The problem is, recovery isn’t something you can achieve in a single weekend. It takes time—sometimes, a residential program can last 90 days or more. And when you have a busy and demanding profession, you likely don’t have that kind of time to spare.
Thus, a common conundrum: How can you deal with addiction and maintain your professional responsibilities? Here are just a few tips and suggestions from the Experience Recovery team.
It’s Not All Inpatient Treatment
The first thing to remember is that addiction rehabilitation is not one-size-fits-all. There are different programs available, and residential inpatient treatment is just one of them. There are other options, such as outpatient treatment and partial hospitalization, that can offer greater flexibility, accommodating school, work, and family commitments.
As you pursue addiction recovery, then, always ask about these different options. It may be that an outpatient program, requiring just a few hours per week, makes a lot more sense for your needs than a 24/7 rehab commitment.
Ask About Executive Recovery
Another option to consider is executive recovery, something that’s offered by many addiction rehab centers. Executive recovery is geared toward C-suite members who need to get well and get back to work pronto; thus, executive recovery is designed to be quick and discreet.

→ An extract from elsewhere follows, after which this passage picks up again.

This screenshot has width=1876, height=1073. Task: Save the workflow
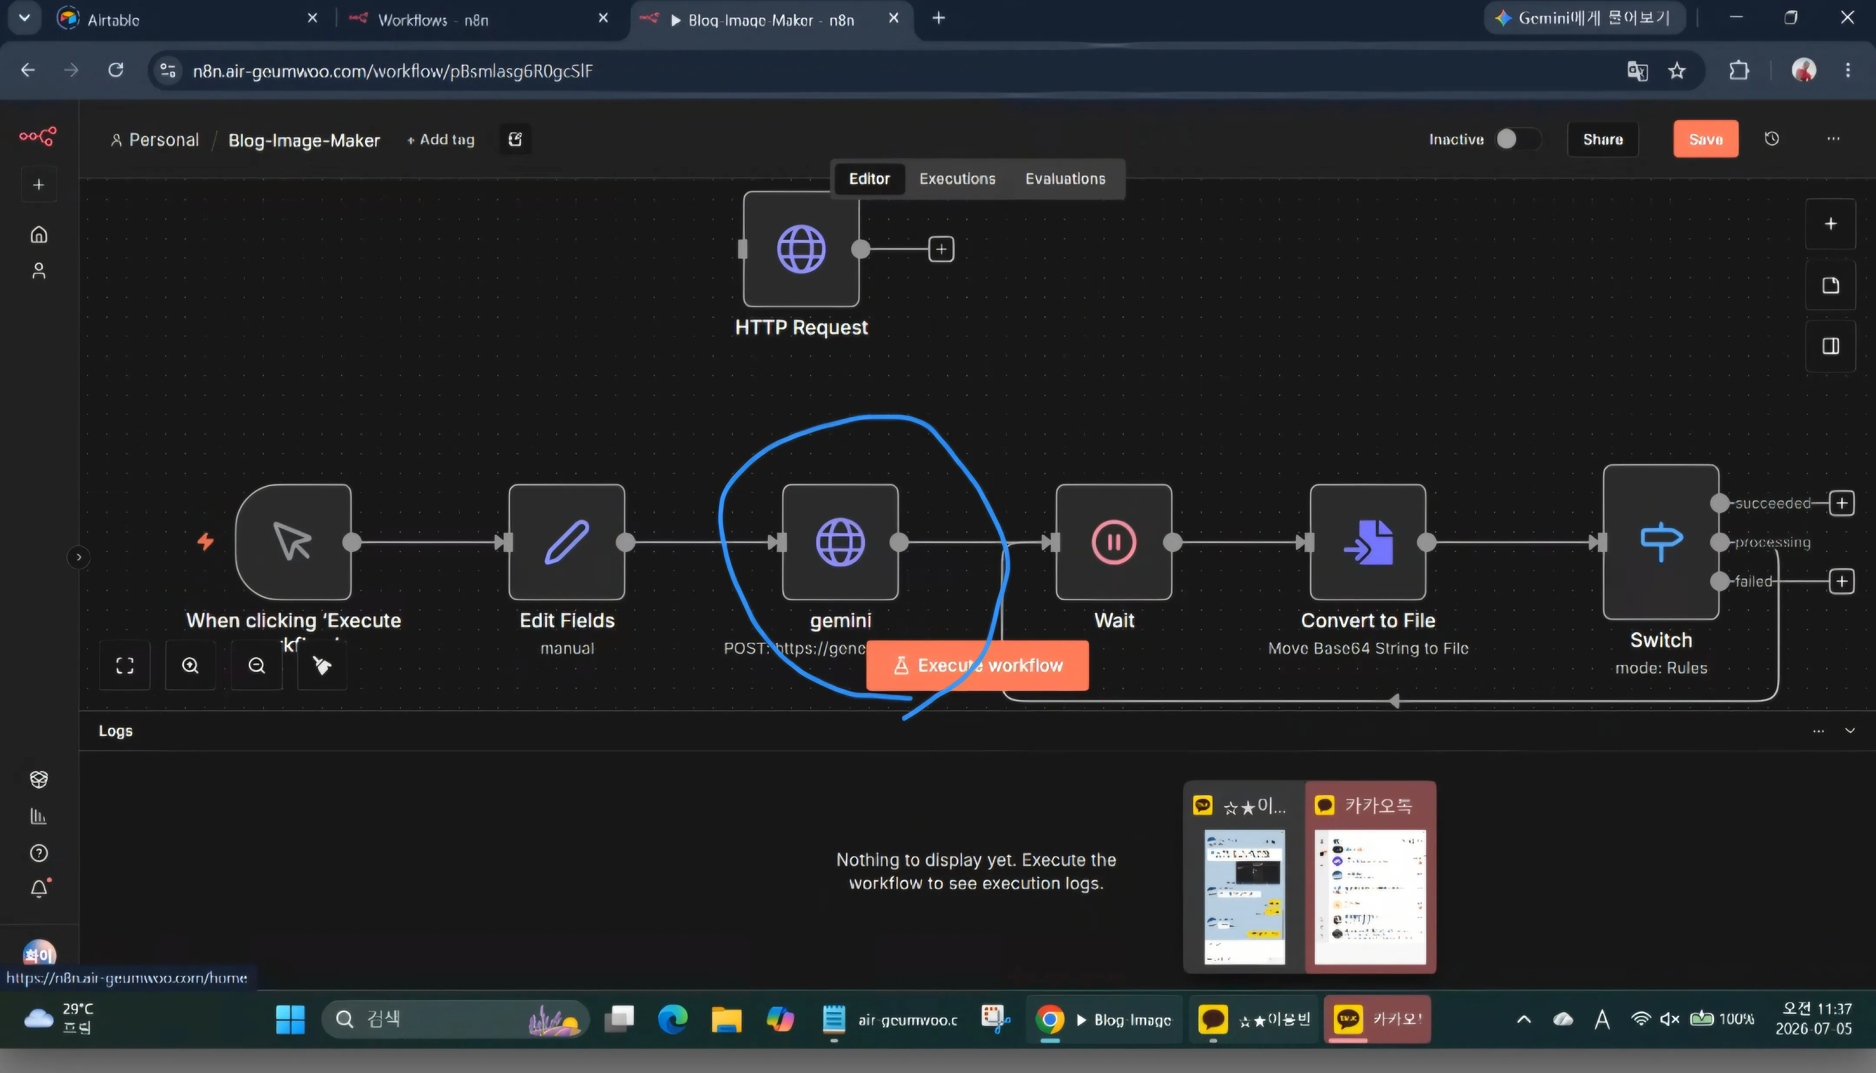point(1706,139)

Executive record programs offer flexibility in a number of ways—not just a relatively brief time commitment, but also the ability to have your phone or computer with you when you’re in detox, allowing you to stay connected to the outside world. Again, it’s something to ask about as you pursue the best rehab plan to meet your physical and professional needs.
Know Your Rights
It’s also worth noting that you have certain legal protections available to you—for example, both the Americans with Disabilities Act and the Family and Medical Leave Act offer protection for those who suffer from addiction. These laws prohibit discrimination and will allow you to take the time off that you need to pursue rehab, without running the risk that you’ll get terminated.

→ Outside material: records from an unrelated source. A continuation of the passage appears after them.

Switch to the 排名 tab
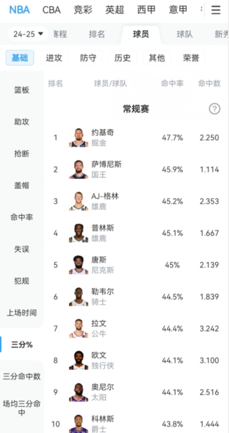Screen dimensions: 229x433 (x=97, y=34)
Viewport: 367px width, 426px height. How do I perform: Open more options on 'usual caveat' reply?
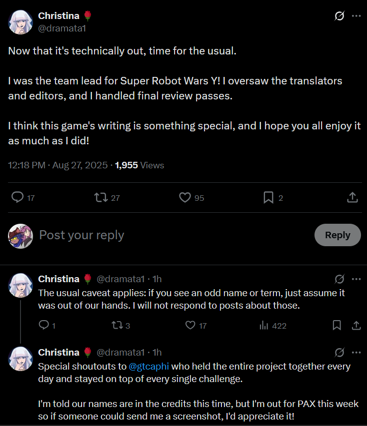[x=356, y=279]
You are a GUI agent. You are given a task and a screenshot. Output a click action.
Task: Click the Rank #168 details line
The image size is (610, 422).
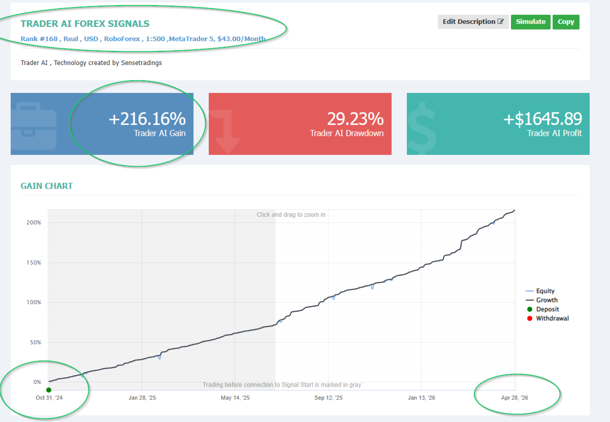tap(143, 39)
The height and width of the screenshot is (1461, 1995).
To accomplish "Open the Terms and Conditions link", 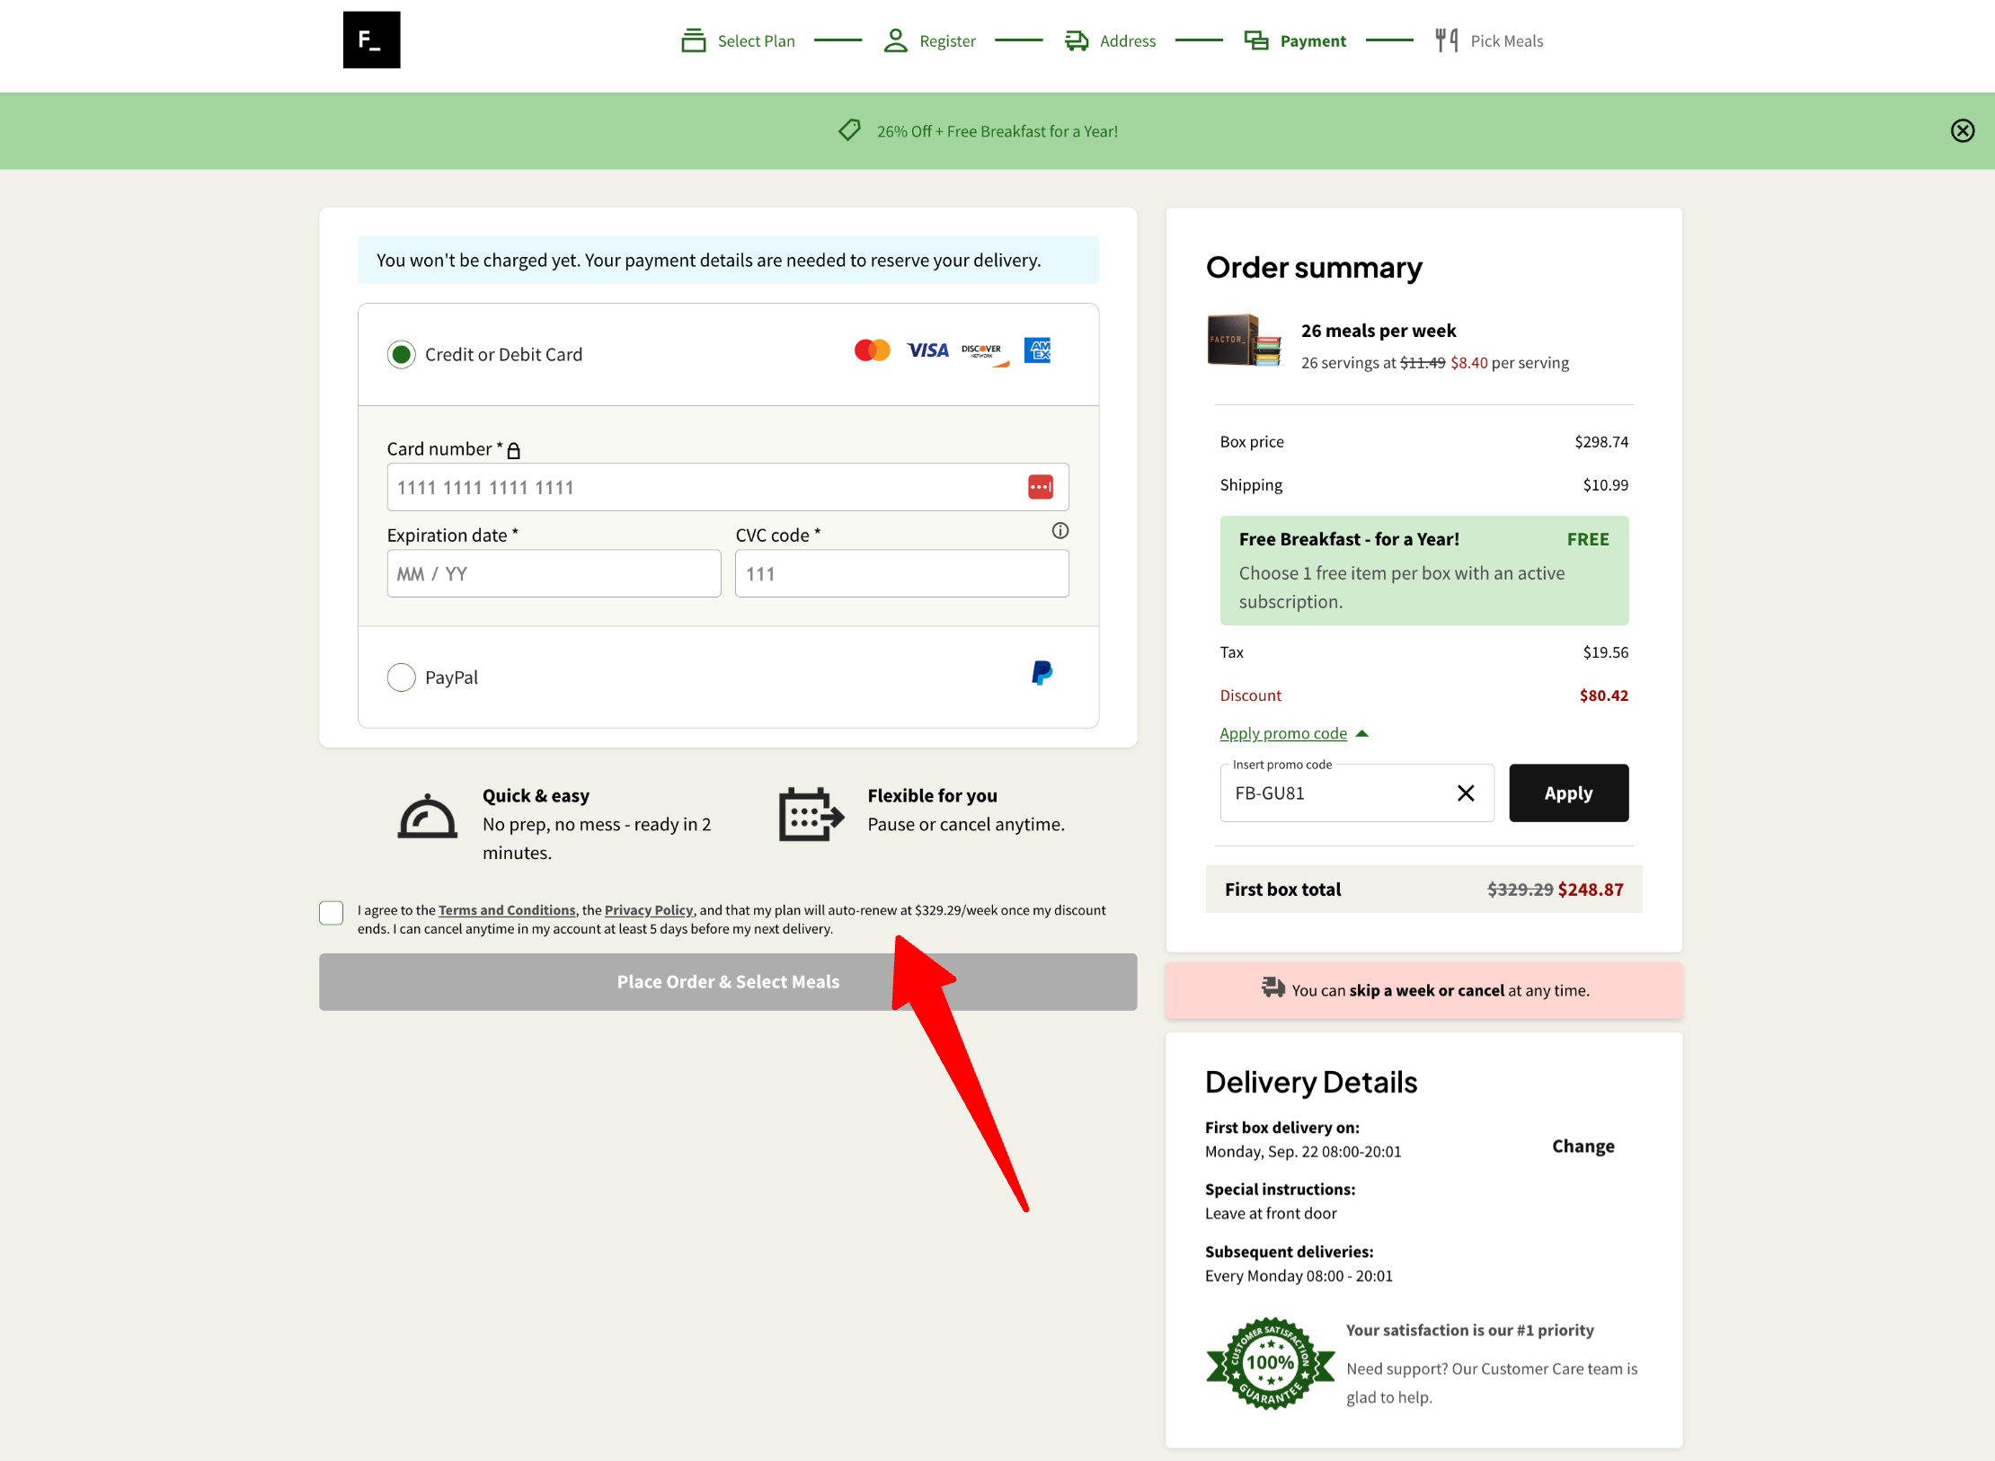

Make sure you know your rights and understand how to claim these protections; speak with your company’s HR professional to learn more.
Stay Committed to Recovery
Again, it’s important to note that recovery is an ongoing process—and even once you leave rehab and return to “regular life,” you’ll want to keep taking care of yourself and working to prevent a relapse. There are a lot of components to this, but here are a few especially important tips:
- Keep going to therapy appointments and support group meetings as advised by your addiction recovery specialist—even on days when you don’t feel like you “need” it.
- Keep your relapse recovery plan handy, and review it with your therapist on a regular basis.
- Even with a busy professional life, take time to eat right, get plenty of sleep, and relieve stress as needed.
Get Well, and Get Back to Work
Addiction recovery is an investment in the rest of your life—and that includes your working life. Pursuing recovery can make you far more energized, creative, and productive in your day-to-day affairs. In short, it can help you achieve at an even higher level.